Filed under: Uncategorized — rrtucci @ 4:52 pm

To paraphrase Mark Twain: “Everyone talks about Quantum Entanglement but no one ever does anything about it“. Q entanglement is at the very heart of quantum computing and quantum information theory. And yet there still doesn’t exist a decent software library for calculating the q entanglement of small to very large quantum systems in either pure or mixed states. In this blog post, I announce that I will soon release such a software library (It’s almost finished. It will be called “Q Entanglement Lab”.)

Our current BayesForge promotion is going very well, thank you. We seem to be making some inroads among users and among investors who want to help us scale our BF up in size. Many more news bulletins about BF will certainly be forthcoming in this blog in the future. This blog post is not about BF, but it’s about an issue that arose in conversations with some potential BF users. Some persons who might have access to HPC ( i.e., classical supercomputers) inquired whether you can use BF as an interface to try to break the existing record for simulating the largest number of qubits. My answer: yes, you could use BF for that purpose, because BF can include heavy duty C++, highly parallelized qc simulators. However, I think it would be wiser to pursue other, kindred records, that haven’t been pursued too vigorously by the qc community yet and would therefore be much easier to break. The record that I have in mind is using HPC for calculating entanglement for the largest number of qubits. Let me explain.

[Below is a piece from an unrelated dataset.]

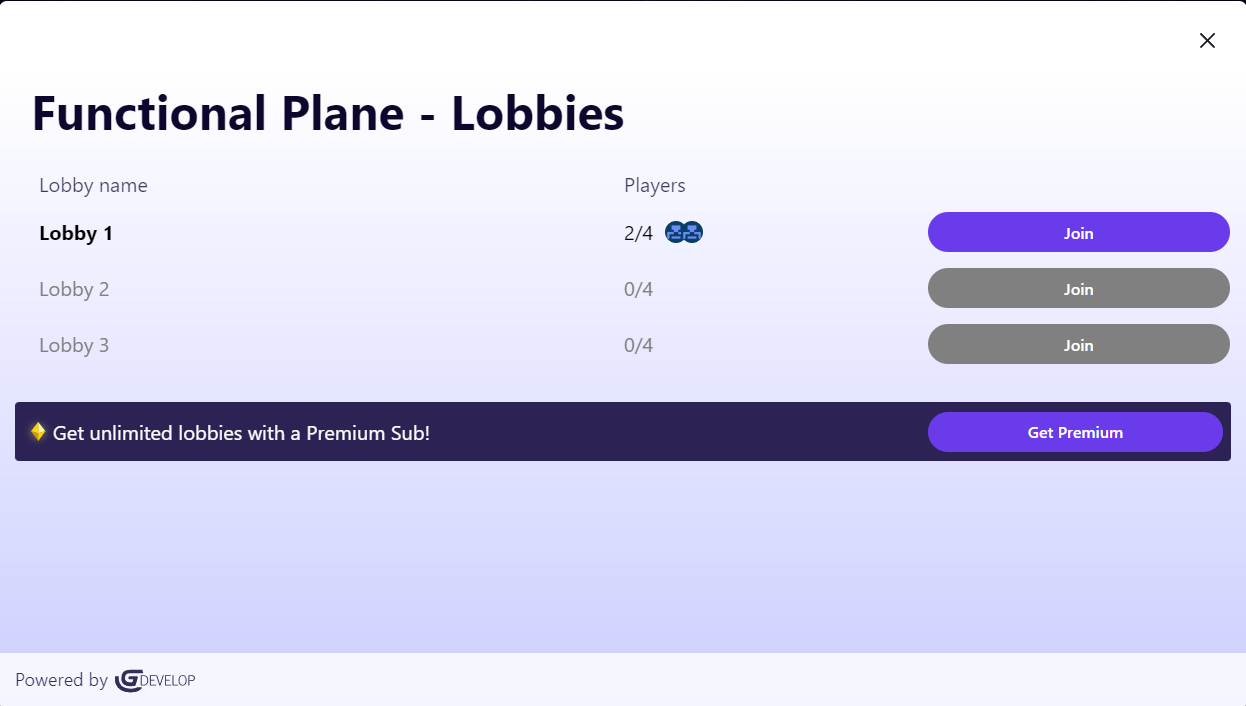The height and width of the screenshot is (706, 1246).
Task: Click the premium lobbies banner message
Action: [x=240, y=432]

First, a bit of history about the race to use HPC to simulate the largest number of qubits. It’s a very old race. I first wrote about that race in this blog post dated June, 2010. Back then, the record was 42 qubits. It was held by a German supercomputer called Jugene. 7 years later, I reported in this blog post dated Oct 2017 how Google/ProjectQ captured the record with 45 qubits, only to have it snatched away shortly thereafter by IBM with 49 qubits. According to this paper, and also this one, the Chinese have achieved a similar 49 qubit record on their Sunway TaihuLight supercomputer.

An important consideration in pursuing such a record is that it can be quite expensive to pursue. The people at Google have written a paper in which they calculate that Google would charge you more than a million dollars to make such a simulation on their cloud.

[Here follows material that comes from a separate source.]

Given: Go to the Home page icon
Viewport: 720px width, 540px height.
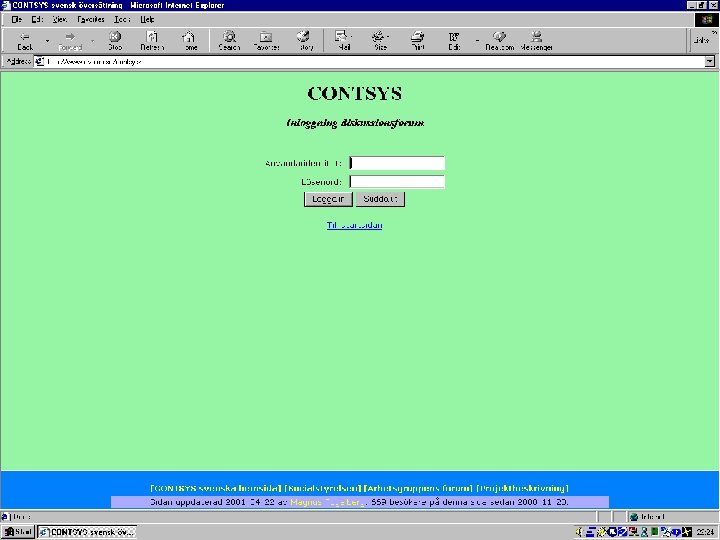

To summarize, here are some reasons why trying to break the record for simulating the largest number of qubits might not be a very wise record to pursue.
1. expensive
2. requires access to a supercomputer, which is an extremely limited resource
3. that record has been broken many times before, so it is now very difficult to improve, and, if you do, the improvement will only be by an unsatisfying epsilon
4. improving the record by an epsilon won’t add much light into the underlying physics.

Now let me talk a little bit about my alternative proposal, to pursue the record for using HPC to calculate entanglement for the largest number of qubits.

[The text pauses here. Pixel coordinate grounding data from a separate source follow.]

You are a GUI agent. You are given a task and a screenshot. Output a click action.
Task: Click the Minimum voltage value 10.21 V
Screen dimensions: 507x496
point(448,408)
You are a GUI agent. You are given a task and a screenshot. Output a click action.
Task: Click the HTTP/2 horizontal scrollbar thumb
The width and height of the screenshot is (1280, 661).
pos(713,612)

I believe that as a quantum system evolves, its entanglement changes, sometimes going through phase transition points. This is very interesting stuff, at least to me. I believe in the future we will want to calculate various quantum entanglement measures for very large systems, so the end-product software that arises from pursuing such a record will be very useful for conducting physics studies. Furthermore, such entanglement calculations cannot be done by a qc, they must be done on classical computers, as far as I now, whereas simulations of 49 qubits will someday be done more efficiently on an actual qc.

I like so much the idea of having better software for calculating the quantum entanglement of arbitrary systems, that I have written a software package that does this. My software package is called “Q Entanglement Lab”. (first version already finished, soon to be released). My software package calculates various entanglement measures for pure and mixed states, either exactly or approximately: exactly for small systems, and approximately, using perturbation theory, for larger systems for which exactness is untenable. I have invented several new algorithms for “Q Entanglement Lab”. If you’ve previously used some of my software, you already know that I often have my own, very idiosyncratic way of doing things. Furthermore, the theory of quantum entanglement measures is very diverse. Therefore, I am sure that if others try writing their own version of “Q Entanglement Lab” before looking at what I have done, they will arrive at very different outcomes than mine. That makes this race very exciting. Let many flowers, with different colors and shapes, bloom.